When I want to write something longer than a tweet about something other than math or sci-fi, here is where I'll write it.

## Monday, February 27, 2012

When looking at two polls, there are some mathematically solid methods that help you distinguish the more reliable one.

Who did they ask?  The most reliable polls ask likely voters.  The next most reliable ask registered voters. The least reliable ask adults. (I guess the very least reliable ask unregistered teenage zombies, but I've seen very few polls who will admit that is their sample set.)

When did they ask?  If everything else is equal between two polls, the most recent gives the best information.

Almost all polls at the state level ask likely voters, and as for freshness of a poll, in this crazy season a poll one week old is next to no good at all.

The next most important question that has a true mathematical foundation is How many people did they survey?  A larger survey gives you a smaller margin of error.

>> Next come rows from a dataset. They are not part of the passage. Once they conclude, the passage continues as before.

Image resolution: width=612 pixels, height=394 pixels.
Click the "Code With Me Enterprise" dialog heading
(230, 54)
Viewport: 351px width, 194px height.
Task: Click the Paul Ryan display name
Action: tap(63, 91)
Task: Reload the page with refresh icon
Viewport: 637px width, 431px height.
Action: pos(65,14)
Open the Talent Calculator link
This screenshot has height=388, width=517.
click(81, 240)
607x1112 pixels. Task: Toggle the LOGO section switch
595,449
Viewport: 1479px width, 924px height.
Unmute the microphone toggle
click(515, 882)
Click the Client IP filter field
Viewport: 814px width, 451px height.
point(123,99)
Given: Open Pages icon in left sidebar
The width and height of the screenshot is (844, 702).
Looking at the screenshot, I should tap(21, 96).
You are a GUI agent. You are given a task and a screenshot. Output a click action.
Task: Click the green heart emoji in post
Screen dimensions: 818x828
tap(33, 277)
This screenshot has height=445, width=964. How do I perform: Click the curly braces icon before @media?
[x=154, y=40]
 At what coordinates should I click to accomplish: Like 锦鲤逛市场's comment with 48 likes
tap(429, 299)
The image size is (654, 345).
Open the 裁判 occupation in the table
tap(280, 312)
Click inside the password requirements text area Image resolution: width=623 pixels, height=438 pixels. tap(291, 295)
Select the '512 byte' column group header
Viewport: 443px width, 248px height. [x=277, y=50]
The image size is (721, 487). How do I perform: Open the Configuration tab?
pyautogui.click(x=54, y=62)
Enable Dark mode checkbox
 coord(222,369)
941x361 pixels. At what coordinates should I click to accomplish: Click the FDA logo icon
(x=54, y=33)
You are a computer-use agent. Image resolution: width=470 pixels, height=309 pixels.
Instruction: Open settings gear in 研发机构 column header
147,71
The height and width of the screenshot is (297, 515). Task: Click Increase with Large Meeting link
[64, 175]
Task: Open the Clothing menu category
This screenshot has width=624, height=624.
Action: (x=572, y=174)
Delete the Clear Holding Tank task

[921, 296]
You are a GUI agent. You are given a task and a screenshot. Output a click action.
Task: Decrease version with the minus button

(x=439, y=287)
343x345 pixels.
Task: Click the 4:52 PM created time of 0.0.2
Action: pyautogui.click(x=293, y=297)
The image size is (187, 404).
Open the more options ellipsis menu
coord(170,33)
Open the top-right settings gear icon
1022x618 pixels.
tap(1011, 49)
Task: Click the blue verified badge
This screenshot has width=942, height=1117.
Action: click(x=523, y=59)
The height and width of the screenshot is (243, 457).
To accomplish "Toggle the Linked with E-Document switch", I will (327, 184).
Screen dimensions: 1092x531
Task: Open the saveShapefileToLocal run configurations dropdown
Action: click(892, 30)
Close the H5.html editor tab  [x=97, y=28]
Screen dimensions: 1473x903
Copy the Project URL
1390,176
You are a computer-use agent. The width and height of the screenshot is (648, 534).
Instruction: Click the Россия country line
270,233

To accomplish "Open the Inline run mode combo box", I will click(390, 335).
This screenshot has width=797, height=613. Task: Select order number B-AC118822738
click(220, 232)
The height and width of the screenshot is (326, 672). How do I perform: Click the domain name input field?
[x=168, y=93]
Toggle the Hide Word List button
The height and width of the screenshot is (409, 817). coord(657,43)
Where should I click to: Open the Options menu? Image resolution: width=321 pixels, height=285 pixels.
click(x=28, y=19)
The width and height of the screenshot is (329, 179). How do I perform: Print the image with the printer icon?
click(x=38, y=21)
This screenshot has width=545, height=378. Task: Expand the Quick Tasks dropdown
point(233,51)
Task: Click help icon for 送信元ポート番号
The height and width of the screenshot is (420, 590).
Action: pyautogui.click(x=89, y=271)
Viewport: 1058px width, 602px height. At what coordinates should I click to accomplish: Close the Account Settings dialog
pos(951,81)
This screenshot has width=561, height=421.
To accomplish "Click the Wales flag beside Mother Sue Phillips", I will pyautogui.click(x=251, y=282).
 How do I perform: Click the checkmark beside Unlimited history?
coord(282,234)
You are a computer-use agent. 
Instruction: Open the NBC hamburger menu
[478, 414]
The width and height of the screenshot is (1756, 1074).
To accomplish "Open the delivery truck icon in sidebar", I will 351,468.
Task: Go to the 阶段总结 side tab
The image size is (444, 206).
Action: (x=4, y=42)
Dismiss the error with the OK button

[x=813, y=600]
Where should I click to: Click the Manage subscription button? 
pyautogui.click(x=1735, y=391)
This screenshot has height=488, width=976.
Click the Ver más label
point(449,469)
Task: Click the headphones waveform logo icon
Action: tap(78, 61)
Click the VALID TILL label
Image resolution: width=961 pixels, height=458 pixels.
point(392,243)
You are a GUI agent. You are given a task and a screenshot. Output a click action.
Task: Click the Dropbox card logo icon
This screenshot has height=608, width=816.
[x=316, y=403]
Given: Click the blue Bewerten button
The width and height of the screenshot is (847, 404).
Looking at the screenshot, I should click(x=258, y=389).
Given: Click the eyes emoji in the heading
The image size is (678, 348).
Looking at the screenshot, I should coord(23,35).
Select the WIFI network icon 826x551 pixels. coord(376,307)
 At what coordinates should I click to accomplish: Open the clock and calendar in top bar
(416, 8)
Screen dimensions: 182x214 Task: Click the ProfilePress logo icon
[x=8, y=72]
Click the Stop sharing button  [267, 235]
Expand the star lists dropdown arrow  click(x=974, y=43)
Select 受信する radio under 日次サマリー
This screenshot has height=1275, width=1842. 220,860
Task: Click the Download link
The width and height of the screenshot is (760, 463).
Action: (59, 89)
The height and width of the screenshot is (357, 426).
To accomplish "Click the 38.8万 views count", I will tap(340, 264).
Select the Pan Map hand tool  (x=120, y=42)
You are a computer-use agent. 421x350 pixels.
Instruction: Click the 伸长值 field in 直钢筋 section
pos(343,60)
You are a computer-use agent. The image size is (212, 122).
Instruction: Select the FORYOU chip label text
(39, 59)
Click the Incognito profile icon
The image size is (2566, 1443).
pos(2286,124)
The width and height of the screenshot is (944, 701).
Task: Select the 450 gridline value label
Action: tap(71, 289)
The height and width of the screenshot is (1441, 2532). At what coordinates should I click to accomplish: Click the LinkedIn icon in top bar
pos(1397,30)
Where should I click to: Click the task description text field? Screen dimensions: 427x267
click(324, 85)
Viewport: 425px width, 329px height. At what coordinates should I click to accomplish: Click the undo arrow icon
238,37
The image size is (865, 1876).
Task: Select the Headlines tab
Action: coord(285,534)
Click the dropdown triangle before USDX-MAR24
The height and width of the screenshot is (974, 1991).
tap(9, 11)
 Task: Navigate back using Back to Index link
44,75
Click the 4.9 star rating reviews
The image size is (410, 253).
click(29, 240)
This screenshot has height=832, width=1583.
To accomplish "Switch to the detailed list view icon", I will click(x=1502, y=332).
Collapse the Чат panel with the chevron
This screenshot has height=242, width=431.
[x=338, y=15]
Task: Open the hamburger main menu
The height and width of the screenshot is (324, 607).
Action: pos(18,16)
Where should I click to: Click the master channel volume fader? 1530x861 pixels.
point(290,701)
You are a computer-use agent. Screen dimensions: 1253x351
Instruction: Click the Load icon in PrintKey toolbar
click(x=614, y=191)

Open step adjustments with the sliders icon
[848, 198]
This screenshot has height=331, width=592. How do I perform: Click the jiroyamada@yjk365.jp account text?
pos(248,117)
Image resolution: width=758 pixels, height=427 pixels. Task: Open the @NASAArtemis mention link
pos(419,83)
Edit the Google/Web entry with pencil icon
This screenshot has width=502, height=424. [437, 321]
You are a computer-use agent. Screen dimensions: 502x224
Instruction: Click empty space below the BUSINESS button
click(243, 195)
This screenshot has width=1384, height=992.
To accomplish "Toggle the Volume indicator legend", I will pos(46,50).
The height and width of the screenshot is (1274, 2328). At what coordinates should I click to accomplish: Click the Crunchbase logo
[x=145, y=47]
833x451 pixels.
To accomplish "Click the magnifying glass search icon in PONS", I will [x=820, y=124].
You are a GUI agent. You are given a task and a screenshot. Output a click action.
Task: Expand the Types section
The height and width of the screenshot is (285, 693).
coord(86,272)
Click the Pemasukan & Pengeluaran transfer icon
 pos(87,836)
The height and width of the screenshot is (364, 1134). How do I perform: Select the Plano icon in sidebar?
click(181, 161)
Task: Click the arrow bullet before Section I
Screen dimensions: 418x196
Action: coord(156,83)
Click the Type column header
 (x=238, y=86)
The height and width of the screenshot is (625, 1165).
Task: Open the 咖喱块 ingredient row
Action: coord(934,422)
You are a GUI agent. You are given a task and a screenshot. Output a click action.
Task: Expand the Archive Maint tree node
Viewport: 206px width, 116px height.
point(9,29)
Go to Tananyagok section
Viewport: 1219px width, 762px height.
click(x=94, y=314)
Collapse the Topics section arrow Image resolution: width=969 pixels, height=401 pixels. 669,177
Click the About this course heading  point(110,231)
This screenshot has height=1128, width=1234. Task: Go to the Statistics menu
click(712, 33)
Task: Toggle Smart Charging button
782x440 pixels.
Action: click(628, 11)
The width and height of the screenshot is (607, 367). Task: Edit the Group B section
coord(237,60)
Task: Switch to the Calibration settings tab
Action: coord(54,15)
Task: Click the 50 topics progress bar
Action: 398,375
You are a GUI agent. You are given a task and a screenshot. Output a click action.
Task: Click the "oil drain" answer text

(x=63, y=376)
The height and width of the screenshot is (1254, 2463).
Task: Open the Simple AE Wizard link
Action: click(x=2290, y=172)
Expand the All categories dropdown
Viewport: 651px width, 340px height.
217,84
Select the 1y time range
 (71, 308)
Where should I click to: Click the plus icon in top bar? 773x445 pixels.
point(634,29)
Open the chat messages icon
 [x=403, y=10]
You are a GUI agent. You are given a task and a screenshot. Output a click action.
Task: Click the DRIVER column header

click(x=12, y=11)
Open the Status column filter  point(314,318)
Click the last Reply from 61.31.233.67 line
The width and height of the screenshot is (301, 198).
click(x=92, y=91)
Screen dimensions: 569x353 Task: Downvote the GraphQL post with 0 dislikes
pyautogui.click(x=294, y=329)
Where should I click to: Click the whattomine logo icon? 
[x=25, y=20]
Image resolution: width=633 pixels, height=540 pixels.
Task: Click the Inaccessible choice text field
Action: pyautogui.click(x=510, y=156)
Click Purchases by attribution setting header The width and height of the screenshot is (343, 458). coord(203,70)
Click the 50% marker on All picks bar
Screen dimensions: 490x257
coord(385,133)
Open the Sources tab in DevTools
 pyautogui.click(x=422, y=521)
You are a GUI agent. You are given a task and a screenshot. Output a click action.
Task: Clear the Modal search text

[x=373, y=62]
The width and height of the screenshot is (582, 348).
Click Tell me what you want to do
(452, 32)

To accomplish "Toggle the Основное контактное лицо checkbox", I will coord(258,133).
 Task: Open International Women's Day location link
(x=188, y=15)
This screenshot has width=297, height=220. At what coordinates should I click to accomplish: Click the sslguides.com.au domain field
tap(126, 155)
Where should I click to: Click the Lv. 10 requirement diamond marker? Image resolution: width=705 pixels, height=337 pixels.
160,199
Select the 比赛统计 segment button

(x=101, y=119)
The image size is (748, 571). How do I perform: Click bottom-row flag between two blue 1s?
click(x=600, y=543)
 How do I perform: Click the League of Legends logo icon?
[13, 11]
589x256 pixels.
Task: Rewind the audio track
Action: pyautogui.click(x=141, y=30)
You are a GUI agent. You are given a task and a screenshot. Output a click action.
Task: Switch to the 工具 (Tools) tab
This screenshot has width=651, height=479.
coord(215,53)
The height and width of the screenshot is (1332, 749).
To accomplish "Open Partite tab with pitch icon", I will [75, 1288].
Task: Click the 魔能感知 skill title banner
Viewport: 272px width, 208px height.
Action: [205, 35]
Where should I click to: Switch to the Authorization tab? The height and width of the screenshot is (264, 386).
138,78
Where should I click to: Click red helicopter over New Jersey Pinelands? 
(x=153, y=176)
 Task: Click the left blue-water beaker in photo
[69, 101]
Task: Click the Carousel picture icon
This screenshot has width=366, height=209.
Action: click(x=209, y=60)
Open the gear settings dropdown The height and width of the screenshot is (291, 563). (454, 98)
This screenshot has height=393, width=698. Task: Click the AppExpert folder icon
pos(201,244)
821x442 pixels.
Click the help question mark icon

But for me, when I decide on what polls to pay attention to for my prognostications, I pay attention to something else instead of sample size.  When the election is truly close at hand, I ask How large is the Undecided vote?  Technically, it shouldn't matter but experience has shown me that polls with large None of the Above content a day or two before the election are probably not doing a very good job. In the Michigan polling, a local company named Mitchell Research steadily shows more undecided voters than anyone else, so I have discounted their results regardless of sample size.

Enter We Ask America, a polling company that is nationwide but relatively new.  I don't remember them when I was gathering polling data in the 2008 election and their online archives only go back to 2010.  Regardless, they are busy little bees and almost produce as many polls as the two big dogs on the block nowadays, PPP and Rasmussen.

The thing is, We Ask America always has awful amounts of Undecided, even close to election day. For example, their last poll before the South Carolina contest had 15% undecided at a time when other polls were showing 4% or 5%.

And so we have the two contests tomorrow in Michigan and Arizona.  A week ago, We Ask America found 13% undecided in Arizona and 20% in Michigan, suspiciously high numbers compared to most other companies.  But miracle of miracles, it all turned around this weekend.  In both states, the number of undecided in their polls was -1%.  In other words, because of rounding error, the sum of the four candidates was 101%.

For both of these polls to be so unnaturally tidy is just as suspect as ones where they have twice as much undecided as everyone else.  These kinds of miracles do not come from improved polling techniques.  They come from upper management saying, "Bring down the undecided numbers or it's your ass!"

I'd like to see We Ask America change their name to the more accurate We Make Shit Up.

p.s.  I'll have my predictions and Nate Silver's up by tomorrow morning.  PPP is promising one more poll released and I love to get the freshest data possible.

Karlacita! said...

Mmmm, fresh data!

Abu Scooter said...

"We Make Shit Up" would have the additional advantage of describing this outfit's approach to logo design. WAA must have spent well over 90 seconds creating that mess of a logo. If they'd used a real graphics program instead of Microsoft Paint, they could done it in 30.